Edwards’s song writing and playing are unique, not so much in inventing new techniques but more in the methods in which he goes about creating music. His self taught style of playing instruments stem from his beginnings as a drummer, He continuously adds a rhythmical process to his melodies, constantly banging and tapping the instruments in a fluid motion. His song writing also has a method not used by many song writers, however the key to any songwriter’s technique is to develop their own, Bowie uses a method of cutting up articles and picking out words, Nick Cave is inspired by poetry and stories, Edwards inspiration is the bible. Every time he writes a song, he picks a word from the bible and writes it down; he then leaves it for a while and lets his muse naturally mould lyrics around that word. Regardless of ones beliefs, the bible has strong powerful messages and words. One can believe or disapprove the words of the bible but there’s no objection in using them for creative gain. Edwards is a Christian without the need to write Christian rock, instead he writes stories and lyrics that explode from his chosen words, his imagery naturally forming from what he has seen in his lifetime.

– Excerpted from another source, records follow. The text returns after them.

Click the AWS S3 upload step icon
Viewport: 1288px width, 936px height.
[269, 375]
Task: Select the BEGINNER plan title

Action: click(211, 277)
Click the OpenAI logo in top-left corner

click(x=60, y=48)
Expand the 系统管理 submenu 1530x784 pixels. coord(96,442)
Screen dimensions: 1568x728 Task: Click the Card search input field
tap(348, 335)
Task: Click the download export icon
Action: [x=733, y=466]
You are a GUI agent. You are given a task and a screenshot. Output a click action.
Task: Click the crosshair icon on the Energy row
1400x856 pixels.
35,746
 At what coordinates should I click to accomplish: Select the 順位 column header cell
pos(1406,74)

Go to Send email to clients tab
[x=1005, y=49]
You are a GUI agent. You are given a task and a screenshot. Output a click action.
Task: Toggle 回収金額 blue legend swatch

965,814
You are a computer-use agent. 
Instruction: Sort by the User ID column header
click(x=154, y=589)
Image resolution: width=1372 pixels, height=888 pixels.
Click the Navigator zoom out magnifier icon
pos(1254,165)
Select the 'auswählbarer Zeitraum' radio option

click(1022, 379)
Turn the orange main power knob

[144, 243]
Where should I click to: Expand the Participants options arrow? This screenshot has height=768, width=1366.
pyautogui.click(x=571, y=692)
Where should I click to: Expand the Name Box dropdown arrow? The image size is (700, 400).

Edward’s is a rock preacher without a church, a drifter who roams from country to country all around the world. His stage is his alter and his followers come from all walks of life, whether they are goth metal fans in Transylvania, or hippies in Holland, no matter what the musical taste of his fans, they flock to see him play and are over awed by the power of his voice and his high energy concerts. David Eugene Edwards is a man that all music lovers must listen to, and a man who should be worthy of a place in alternative rock fame alongside the great Nick Cave.